Before the bell: Dollar Investments Keep Bleeding
Golden times—but not for everyone. Are Europeans starting to lose trust?
The Easter weekend did not bring a resurrection for Wall Street. On the contrary, the once-revered American trio of the dollar, stocks, and government bonds went back on the chopping block. The dollar dropped more than 1% against a basket of major currencies, the S&P 500 index fell 2.4%, and ten-year U.S. Treasuries took a hit, sending yields 8 basis points higher to 4.42%. Late last week, after the Fed held interest rates steady, Trump had already expressed his dissatisfaction. Over the weekend, he lashed out again at Fed Chair Jerome Powell. Some analysts now warn that Trump’s threat to fire Powell should be taken seriously. Of course, confidence takes a hit when a president undermines the central bank’s independence. Big tech stocks like Nvidia (-4.5%), Meta (-3.4%), and Tesla (-5.6%) were once again among the biggest losers. UnitedHealth Group (-6.4%) continued its steep descent, as did investment firm Blackstone (-7.8%). The bright spot? Netflix (+1.6%), still riding high after its stellar earnings last week.

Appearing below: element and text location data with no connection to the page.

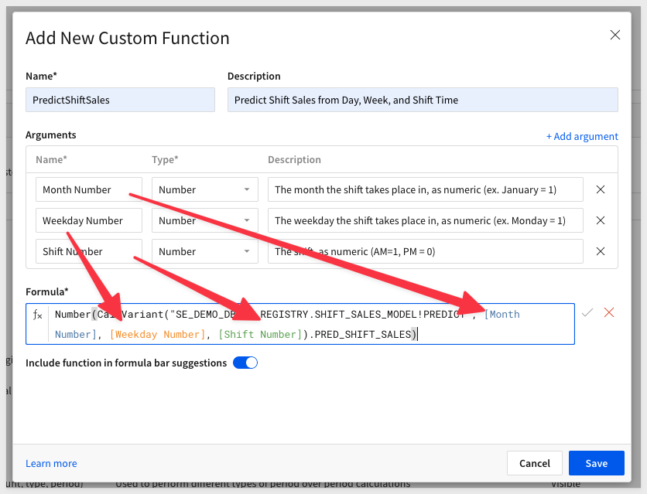The width and height of the screenshot is (647, 494).
Task: Cancel formula edit with red X
Action: [609, 312]
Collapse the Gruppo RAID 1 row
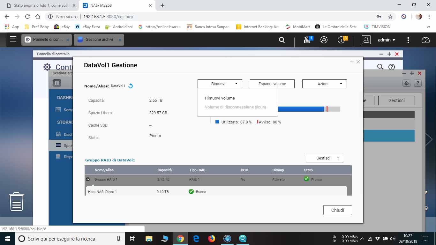 click(88, 179)
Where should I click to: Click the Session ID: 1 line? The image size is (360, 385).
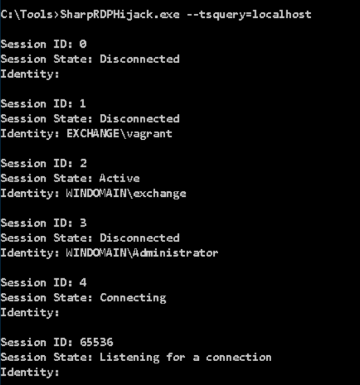[x=43, y=103]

Markets in Asia are opening mostly flat today. Belgium’s National Bank and the European Commission will release new consumer confidence data for Belgium and the eurozone. It remains to be seen whether Trump II’s rhetoric and U.S. import tariffs are already dragging sentiment down on this side of the Atlantic. Pre-market earnings today include Tesla, GE Aerospace, index provider MSCI, and oil services company Halliburton.
Gold and Gold Miners
The price of gold surged 2.5% yesterday to 3,420 dollars per ounce. This morning, the precious metal is climbing even higher in Asia. Gold is thriving on the uncertainty stirred up by the new U.S. administration. Serious investors aren’t laughing at the fact that the U.S. president is starting to resemble Recep Tayyip Erdoğan. The Turkish dictator famously pressured his central bank to slash rates even as inflation skyrocketed. Now that the U.S. is no longer seen by many as a safe haven, gold is shining as an island in a stormy geopolitical sea. With energy prices also falling, the profit leverage for gold mining companies could kick in. Investors can spread risk by using ETFs like the VanEck Gold Miners or the higher-risk VanEck Junior Gold Miners.
Defensive Pick: Sipef
The quarterly results from palm oil producer Sipef came and went last week with little fanfare. With production up 18%, the company performed better than last year, when a volcanic eruption and poor weather weighed on yields. Palm oil prices remain strong, pointing to solid revenue and profit growth this year. Long-term prospects for palm oil also look good due to the high yield of palm plantations. As the global population grows, so too does the need for food and energy. At the same time, it’s increasingly difficult to create new plantations without deforestation. Add to that the fact that Sipef remains cheaply valued, trading at less than 10 times earnings and below book value.
Did you know…
that silver hasn’t kept up with gold’s rally? Yesterday, gold rose 2.5%, while silver only gained 0.6%. Since the beginning of the year, gold is up 30%, while its “little brother” has climbed just 13%.